TEKS SUMBER ::
----

Selasa, 16 Juni 2009

Konflik yang terjadi di dalam masyarakat tidak boleh dibiarkan. Jika dibiaerkan kemungkinan akan terjadi tindak kekerasan atau hal-hal lain yang tidak dikehendaki terjadi dalam kehidupan masyarakat. Ada beberapa cara yang biasa digunakan sebagai upaya menyelesaikan konflik dalanm masyarakat. Uraian berikut ini menjelaskan hal tersebut.

Lembaga Perwakilan dan Pedampingan
Lembaga perwakilan seperti DPR, DPRD merupakan lembaga yang berfungsi menampung aspirasi masyarakat atau warga Negara. Melalui lembaga ini aspirasi masyarakat seharusnya da[pat disampaikan kepada pemerintah. Jika lembaga ini berfungsi dengan baik diharapkan konflik antara warga masyarakat dengan pemerintah dapat dihindari.
Konflik-konflik yang terjadi antara warga masyarakat dan pemerintah dapat menimbulkan tindakan brutal dan anarkis dengan merusak berbagai fasilitas umum yang ada. Guna mengatasi hal ini biasanya DPR maupun DPRD menjadi salah satu lembaga perwakilan rakyat digunakan sebagai lembaga yang menampung dan menjembatani kedua belah pihak yang berkonflik.

----

BAHAN YANG DISEDIAKAN ::
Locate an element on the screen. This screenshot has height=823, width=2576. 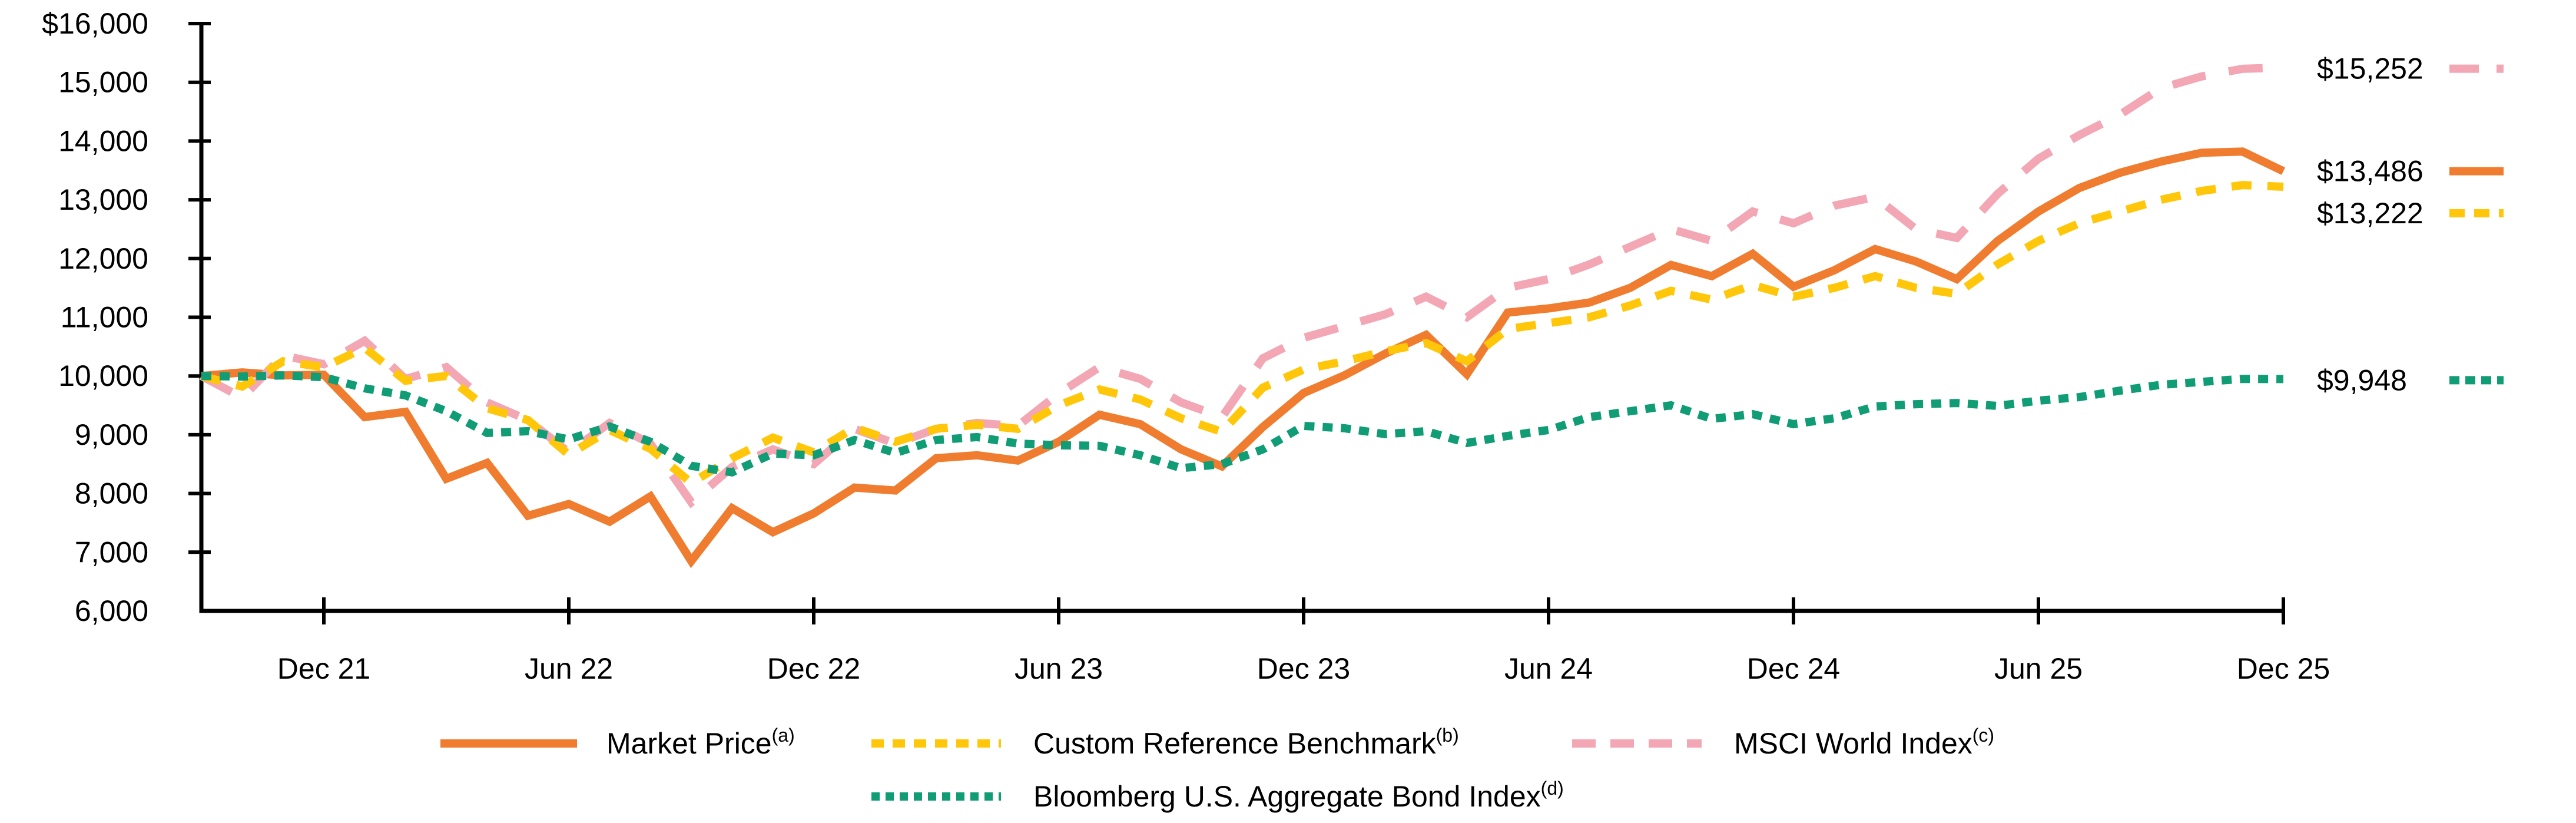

----

YANG PERLU DIKERJAKAN ::
- a) Menurut teks tentang penyelesaian konflik dalam masyarakat, apa fungsi lembaga perwakilan seperti DPR dan DPRD?
- b) Tuliskan lanjutan teks tentang cara menyelesaikan konflik dalam masyarakat, mulai setelah kalimat terakhirnya.

JAWABAN LATIHAN INI ::
- a) Lembaga perwakilan seperti DPR dan DPRD berfungsi menampung aspirasi masyarakat atau warga negara.

- b)
Lembaga lain yang bersifat pendampingan seperti Lembaga Bantuan Hukum (LBH ), BP4 ( Badan Pembantu Penyelesaian Persengketaan Perburuan) dan lembaga advokasi lainnya bertugas memberikan bantuan dan pendampingan kepada mereka yang memiliki perselisihan dengan pemerintah maupun orang lain agar mereka dapat mmemperoleh keadilan dan juga keputusan yang adil bagi mereka.
Lembaga advokasi inidisamping menyelesaikan permaslahan yang terjadi antara beberapa pihak yang berkonflik juga berupaya melindungi mereka dari ekploitasi maupun tindak kesewenang-wenangan dari pijhak lain yang lebih kuat atau lebih berkuasa; sehingga hak-hak mereka akan terlindungi.
Lembaga swadaya masyarakat yang bergerak dalam pemberdayaan dan perlindungan perempuan, komisi anak dan lain sebagainya merupakan lembaga yang bersifat advokasi dan pedampingan ddan lembaga ini akan mencegah terjadinya konflik dan mencarikan jalan keluar penyelesaian konflik jika konflik terjadi

Akomodasi
Cara lain yang sering digunakan dalam penyelesaian konflik adalah melalui cara akomodasi. Akomodasi adalah upaya yang dilakukan untuk mempertemukan yang berkonflik guna menyelesaikan permaslahan yang ada. Ada bebrapa metode yang termasuk dalam akomodasi yang sering digunakan dalam penyelesaian konflik, metode tersebut adalah sebagai berikut.

Paksaan
Paksaan adalah upaya penyelesaian konflik dengan menggunakan kekuatan atau kekuasaan dan pengaruh, terutama terhadap mereka yang lebih lemah kedududukanya.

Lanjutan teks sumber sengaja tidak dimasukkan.